Kindle Digital Publishing currently says, "Indexes are not recommended at this time", or maybe they are, or maybe they are in Kindle 8 or Kindle 5 or something... And Apple's iBooks Author so far hasn't said anything -- they tend not to, until they've got it "perfectly" figured-out themselves -- always been that way, Apple folks are the Republicans of the digital biz, wear the belt and the suspenders, great investment and great products, but they tend to leave their few users who are in the dark, in the dark... "B-b-but it's intuitive!", spluttered exasperatedly... And Microsoft is, well, Microsoft, obscure and obscurantist, too many Word explanations of how to create Back Matter, all of them saying too much.

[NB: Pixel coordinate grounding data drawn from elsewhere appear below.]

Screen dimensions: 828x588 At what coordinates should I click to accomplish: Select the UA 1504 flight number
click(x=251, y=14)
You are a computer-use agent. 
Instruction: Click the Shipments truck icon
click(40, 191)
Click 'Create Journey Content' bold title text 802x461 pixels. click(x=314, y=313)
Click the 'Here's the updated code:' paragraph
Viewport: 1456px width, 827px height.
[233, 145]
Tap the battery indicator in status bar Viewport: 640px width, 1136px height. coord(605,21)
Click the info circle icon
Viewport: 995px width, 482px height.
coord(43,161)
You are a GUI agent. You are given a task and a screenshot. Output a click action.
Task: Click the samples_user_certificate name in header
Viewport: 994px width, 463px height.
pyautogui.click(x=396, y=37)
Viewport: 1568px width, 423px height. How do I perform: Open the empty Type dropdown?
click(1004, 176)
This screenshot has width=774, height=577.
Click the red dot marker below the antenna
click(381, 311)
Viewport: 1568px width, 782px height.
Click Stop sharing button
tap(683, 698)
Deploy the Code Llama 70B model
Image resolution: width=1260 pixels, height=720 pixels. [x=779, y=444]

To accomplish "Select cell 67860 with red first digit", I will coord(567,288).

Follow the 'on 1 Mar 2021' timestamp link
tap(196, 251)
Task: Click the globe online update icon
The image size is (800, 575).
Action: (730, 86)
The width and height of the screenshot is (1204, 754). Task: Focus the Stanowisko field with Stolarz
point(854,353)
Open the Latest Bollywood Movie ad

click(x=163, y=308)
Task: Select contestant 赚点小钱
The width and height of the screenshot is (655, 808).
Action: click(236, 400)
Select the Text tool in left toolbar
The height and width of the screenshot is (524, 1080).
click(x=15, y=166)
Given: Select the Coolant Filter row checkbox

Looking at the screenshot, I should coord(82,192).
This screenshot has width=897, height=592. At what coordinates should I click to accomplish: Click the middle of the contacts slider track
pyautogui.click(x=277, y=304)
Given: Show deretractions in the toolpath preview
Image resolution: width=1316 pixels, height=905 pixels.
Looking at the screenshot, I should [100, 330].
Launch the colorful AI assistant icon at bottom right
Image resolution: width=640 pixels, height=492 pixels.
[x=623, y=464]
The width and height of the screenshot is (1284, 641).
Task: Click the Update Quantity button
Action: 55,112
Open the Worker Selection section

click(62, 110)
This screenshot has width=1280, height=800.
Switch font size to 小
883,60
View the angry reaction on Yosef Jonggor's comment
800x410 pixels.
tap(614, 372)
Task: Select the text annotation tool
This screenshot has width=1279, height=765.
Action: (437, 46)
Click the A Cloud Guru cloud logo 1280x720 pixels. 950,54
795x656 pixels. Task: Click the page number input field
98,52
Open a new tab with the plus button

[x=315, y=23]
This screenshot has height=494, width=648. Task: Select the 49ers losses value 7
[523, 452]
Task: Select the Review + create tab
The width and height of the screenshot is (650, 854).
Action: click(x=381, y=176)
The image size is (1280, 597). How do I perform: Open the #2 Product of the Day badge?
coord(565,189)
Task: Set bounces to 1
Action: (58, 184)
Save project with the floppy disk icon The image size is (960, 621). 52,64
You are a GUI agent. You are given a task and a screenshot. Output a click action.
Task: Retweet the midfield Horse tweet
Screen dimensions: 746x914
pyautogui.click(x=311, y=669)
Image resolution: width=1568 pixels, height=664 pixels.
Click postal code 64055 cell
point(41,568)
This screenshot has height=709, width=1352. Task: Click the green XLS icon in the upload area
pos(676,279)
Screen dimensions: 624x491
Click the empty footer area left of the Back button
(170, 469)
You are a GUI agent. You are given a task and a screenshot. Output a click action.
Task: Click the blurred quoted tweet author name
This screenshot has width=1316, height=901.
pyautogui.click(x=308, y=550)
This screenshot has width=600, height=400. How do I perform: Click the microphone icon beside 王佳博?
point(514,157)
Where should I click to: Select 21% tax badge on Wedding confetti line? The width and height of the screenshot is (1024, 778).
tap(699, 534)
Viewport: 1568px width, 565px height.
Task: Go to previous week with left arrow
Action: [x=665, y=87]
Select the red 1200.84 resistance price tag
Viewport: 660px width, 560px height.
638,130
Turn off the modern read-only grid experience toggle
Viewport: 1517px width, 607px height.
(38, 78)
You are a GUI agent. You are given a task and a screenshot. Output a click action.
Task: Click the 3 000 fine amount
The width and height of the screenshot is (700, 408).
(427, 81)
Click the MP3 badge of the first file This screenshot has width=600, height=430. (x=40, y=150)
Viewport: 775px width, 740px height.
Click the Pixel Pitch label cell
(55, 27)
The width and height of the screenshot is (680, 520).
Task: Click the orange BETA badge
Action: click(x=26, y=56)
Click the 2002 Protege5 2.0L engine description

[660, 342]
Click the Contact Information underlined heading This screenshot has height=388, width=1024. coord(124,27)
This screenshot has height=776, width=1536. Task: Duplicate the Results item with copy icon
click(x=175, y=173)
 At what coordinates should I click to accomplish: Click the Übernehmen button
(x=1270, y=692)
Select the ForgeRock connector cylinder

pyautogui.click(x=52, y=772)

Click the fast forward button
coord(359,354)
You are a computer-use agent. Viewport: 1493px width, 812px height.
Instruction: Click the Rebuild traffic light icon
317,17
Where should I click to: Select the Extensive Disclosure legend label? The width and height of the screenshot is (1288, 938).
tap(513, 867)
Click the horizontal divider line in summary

So this is a Glossary, but in the medieval sense: glosses, glossators -- people forever have been "writing in their books". So these are not "explanations" of the poems which they accompany -- see the Preface, above, for my diatribe against that -- instead they are additional ramblings, some relevant to the poetry and some maybe not. Another friend assembled a famous collection of Marginalia Books: old stuff, some of it very famous, in which people, some of them very famous, had scribbled in the margins & underlined & otherwise marked-up, people more interested in understanding the text than in worshipping the container, in his particular collection's case people such as Erasmus. Also, I tend to have a "good random mind", a good friend once praised-me-for-that-I-think, and these are that: it is fun for me to follow "leads", in my reading -- this glossator's Glossary, then, is for those who share that delight.